Posted by: Donna at July 10, 2006 06:17 PM (Aanzg)

11 My best friend and her husband have been having their dream house built for the last year. They have *money*. Monee Monee Monee. It's a mansion on ten acres with a guest house, indoor-outdoor pool, a lake, etc., etc. You get the picture. She called me last week to bitch about the latest screw-up in a long line of screw-ups. I mean, buying a house alone has inevitable headaches, as everyone knows who has purchased a home. But having a monster like this built for you has even bigger headaches. She was crying a little in frustration and trying not to, and beating herself up about letting anything get to her because she feels she has no right to be upset about anything in her life because she knows they are damn fortunate to be in this financial position in the first place. Wealthier than most of the world, certainly. Much wealthier than my husband and I are, with our little three-bedroom, two-bath, postage stamp yard house in the 'burbs. And I said, "knock that off. You have just as much right to feel pain or hurt or frustration or anxiety as anyone else does. Go ahead and rant or whine all you want to. It's your right." We're all in the same boat. Being financially comfortable does not equal happiness. In fact, the two happiest times in my life were when I was quite poor. When my kids were babies, it was one of the most fantastic times ever and when I first fell in love with my wonderful husband, I was supremely happy. Even though we had nothing; we practically lived on eggs and potatoes and we were in a tiny rental. His car kept breaking down, we sweated out paying the bills so something wouldn't get turned off that month. Sure, owning stuff is great, it's nice not to have to worry about the bills these days, but I am no happier "with" things than I was back then "without" things. I still have all the same fears and feelings and worries, regardless of the material aspects of my life. As do we all. :-)

Posted by: Amber at July 10, 2006 06:59 PM (zQE5D)

12 I've always had a good family life and never any real financial worries. It would be completely understandable for people to be envious of my life. On the other hand, for much of this time I was miserable and lonely. Now I'm much happier and those times serve to remind me how lucky I am. Your post made me stop and think. Thank you. (p.s. it seems your site doesn't like my URL. Strange)

--

In the comment thread, which two times does comment 11 name as the happiest in the writer's life?

— Dataset excerpts —
--

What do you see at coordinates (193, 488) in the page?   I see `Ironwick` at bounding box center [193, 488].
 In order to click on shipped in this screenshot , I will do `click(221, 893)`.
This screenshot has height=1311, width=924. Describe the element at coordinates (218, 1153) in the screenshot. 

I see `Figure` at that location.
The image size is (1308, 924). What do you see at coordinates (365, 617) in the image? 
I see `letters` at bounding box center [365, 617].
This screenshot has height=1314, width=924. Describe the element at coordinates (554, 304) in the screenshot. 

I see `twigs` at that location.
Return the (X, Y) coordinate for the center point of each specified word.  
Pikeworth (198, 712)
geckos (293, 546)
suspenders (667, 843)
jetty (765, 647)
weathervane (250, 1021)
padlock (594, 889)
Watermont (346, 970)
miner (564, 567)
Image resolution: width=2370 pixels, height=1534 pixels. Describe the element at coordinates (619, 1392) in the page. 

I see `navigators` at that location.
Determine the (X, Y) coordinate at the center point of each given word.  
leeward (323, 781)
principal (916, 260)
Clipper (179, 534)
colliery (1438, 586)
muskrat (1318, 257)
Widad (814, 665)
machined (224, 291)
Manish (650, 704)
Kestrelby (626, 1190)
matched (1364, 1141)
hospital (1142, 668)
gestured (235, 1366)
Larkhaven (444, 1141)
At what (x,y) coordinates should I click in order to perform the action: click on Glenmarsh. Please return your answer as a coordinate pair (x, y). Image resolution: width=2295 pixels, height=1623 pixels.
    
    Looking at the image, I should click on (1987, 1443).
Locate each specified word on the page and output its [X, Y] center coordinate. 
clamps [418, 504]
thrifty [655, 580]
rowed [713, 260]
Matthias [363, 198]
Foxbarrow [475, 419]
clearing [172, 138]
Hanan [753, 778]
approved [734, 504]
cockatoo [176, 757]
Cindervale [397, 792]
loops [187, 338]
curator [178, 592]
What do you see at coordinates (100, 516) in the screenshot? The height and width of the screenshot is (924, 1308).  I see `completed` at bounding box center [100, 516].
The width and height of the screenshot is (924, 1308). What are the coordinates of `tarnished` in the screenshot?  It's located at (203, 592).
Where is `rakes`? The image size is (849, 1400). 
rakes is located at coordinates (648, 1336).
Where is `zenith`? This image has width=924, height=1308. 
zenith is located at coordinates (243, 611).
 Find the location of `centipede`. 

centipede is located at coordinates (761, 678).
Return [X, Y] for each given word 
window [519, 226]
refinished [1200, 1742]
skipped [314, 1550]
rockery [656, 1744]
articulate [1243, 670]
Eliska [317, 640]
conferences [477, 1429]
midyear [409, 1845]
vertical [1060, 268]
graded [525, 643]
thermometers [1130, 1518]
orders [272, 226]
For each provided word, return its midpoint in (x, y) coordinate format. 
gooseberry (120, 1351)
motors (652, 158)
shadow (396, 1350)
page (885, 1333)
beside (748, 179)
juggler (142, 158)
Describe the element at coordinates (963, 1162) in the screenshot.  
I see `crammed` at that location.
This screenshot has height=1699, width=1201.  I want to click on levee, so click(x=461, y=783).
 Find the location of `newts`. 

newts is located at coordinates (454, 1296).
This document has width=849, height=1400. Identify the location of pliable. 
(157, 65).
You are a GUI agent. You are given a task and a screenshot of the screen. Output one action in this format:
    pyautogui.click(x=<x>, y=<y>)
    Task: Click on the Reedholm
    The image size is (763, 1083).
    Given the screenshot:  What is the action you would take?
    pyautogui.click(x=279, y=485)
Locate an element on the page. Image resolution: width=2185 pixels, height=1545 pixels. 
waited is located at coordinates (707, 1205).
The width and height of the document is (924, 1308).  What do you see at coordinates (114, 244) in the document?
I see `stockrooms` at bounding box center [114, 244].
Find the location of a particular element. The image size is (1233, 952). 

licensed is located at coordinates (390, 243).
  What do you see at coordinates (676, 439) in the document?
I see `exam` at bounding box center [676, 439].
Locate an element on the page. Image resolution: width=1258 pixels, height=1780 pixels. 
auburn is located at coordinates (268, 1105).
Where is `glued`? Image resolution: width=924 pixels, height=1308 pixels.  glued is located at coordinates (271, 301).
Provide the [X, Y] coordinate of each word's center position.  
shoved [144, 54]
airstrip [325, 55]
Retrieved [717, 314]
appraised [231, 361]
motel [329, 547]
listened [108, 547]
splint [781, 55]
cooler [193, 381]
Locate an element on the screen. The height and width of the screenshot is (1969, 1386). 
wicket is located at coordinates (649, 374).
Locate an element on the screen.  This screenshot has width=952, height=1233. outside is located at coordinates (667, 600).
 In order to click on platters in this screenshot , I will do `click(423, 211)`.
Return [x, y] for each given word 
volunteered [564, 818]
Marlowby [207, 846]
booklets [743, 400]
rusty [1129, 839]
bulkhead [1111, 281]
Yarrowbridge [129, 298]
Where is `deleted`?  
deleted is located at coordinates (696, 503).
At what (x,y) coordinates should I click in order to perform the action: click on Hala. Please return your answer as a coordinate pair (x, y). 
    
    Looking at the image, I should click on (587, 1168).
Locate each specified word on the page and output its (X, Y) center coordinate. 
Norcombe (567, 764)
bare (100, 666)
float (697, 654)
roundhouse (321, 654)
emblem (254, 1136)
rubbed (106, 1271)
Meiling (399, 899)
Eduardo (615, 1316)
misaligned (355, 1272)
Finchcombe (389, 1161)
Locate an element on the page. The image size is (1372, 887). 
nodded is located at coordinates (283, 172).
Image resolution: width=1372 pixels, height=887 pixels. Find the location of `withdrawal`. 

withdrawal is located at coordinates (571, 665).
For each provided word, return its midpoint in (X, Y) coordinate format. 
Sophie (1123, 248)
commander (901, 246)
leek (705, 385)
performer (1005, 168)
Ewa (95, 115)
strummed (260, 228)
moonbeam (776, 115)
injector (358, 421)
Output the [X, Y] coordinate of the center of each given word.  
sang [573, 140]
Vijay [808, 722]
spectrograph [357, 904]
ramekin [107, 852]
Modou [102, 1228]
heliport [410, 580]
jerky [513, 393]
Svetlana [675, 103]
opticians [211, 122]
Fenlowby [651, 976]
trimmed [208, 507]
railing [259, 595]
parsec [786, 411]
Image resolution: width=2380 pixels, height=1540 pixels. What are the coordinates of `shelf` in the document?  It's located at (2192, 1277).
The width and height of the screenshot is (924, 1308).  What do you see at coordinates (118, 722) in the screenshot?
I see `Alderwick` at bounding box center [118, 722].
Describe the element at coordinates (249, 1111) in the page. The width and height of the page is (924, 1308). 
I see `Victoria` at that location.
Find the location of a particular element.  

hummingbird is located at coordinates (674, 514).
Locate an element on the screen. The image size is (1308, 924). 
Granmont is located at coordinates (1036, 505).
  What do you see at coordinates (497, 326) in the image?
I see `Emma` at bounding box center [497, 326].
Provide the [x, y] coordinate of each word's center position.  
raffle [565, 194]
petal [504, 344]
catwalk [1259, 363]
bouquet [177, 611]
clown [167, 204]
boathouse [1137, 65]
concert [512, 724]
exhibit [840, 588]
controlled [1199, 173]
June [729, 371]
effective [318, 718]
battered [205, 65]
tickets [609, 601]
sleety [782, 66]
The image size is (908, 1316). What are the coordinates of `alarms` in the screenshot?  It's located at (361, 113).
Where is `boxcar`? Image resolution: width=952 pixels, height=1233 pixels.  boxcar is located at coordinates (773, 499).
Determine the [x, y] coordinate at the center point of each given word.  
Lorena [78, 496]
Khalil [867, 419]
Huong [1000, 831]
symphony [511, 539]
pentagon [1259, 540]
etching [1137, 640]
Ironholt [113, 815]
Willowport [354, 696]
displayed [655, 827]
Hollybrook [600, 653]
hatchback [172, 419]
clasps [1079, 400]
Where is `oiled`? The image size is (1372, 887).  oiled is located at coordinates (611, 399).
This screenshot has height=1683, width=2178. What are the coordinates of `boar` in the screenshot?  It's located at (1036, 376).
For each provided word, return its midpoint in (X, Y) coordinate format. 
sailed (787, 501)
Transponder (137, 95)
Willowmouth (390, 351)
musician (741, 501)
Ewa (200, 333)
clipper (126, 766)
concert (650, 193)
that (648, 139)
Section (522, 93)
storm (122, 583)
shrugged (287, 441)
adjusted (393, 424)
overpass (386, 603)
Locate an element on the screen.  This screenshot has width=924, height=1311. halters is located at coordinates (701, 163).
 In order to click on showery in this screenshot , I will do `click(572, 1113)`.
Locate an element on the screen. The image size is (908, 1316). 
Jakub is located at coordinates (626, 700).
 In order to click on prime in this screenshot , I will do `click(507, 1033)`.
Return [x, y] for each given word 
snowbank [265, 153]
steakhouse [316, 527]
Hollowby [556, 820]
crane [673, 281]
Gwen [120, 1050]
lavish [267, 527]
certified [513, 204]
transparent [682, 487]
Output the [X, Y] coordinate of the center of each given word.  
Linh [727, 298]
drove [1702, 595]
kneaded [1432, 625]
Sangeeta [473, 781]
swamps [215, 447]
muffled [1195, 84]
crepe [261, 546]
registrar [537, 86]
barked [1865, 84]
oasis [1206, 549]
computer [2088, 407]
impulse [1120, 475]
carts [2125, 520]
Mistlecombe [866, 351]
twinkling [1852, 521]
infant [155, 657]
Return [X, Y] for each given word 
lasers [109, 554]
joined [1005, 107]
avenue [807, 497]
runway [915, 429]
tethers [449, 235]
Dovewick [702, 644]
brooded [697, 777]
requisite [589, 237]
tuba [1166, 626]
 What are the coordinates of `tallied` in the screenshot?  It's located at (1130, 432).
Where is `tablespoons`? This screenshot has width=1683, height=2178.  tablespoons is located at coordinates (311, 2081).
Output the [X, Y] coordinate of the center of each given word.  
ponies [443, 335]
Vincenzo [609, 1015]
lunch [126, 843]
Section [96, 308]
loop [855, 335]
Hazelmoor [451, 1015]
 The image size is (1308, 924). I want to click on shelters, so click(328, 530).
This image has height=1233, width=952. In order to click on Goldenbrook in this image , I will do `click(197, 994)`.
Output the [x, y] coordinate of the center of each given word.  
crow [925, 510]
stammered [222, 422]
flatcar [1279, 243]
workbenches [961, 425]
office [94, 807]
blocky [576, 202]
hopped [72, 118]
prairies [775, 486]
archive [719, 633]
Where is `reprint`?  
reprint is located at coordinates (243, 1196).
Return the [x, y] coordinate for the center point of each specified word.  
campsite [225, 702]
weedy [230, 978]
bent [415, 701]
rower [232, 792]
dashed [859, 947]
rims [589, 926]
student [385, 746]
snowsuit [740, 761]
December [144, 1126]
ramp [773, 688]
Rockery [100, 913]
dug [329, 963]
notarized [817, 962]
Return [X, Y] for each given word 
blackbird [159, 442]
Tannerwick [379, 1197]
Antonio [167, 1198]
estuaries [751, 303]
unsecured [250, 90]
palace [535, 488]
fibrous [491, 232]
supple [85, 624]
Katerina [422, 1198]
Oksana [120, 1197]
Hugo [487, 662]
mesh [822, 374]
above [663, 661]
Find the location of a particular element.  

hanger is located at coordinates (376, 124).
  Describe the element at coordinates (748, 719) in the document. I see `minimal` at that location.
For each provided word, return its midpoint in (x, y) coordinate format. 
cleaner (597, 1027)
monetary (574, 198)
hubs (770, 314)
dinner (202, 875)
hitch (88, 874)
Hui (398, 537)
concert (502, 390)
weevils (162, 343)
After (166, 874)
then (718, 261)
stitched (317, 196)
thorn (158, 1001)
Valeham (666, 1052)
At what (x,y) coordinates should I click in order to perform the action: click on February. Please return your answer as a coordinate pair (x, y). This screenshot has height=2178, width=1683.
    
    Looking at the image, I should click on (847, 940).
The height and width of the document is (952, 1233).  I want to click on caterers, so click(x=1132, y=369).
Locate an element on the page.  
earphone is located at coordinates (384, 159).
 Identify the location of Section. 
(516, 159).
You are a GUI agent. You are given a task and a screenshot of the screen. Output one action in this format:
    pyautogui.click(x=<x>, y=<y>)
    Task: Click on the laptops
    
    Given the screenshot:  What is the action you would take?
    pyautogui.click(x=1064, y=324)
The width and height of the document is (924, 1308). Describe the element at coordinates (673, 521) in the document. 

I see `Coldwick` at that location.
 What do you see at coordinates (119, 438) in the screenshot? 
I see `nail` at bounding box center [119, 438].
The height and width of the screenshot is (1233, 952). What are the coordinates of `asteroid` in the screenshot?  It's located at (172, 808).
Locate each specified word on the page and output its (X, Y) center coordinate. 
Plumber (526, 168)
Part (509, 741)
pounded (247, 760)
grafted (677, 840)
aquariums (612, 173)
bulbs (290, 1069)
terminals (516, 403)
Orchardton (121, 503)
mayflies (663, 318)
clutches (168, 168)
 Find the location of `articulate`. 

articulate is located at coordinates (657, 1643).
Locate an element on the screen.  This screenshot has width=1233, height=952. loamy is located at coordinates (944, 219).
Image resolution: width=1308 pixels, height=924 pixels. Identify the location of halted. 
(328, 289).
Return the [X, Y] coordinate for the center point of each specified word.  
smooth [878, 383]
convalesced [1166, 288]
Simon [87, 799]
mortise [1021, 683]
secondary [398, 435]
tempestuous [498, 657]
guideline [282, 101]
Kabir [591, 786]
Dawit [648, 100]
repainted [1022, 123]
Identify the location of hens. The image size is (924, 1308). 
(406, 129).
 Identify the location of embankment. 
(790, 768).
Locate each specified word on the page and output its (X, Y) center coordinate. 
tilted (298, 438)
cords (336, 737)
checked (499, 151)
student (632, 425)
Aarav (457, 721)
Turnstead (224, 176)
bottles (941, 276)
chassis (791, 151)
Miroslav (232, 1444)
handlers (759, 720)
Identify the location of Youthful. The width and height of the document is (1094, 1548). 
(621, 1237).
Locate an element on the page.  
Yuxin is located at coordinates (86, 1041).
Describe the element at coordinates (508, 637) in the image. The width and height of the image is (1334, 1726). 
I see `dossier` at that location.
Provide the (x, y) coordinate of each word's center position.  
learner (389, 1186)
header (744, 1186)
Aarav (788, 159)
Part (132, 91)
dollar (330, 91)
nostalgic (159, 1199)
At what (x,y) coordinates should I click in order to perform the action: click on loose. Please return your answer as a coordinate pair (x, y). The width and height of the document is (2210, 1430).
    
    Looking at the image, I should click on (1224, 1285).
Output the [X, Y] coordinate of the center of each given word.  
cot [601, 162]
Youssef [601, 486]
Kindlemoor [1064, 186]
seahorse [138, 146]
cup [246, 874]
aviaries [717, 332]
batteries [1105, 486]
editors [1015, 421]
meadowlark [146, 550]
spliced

--

— Solved problem —
When the writer's kids were babies and when the writer first fell in love with their husband.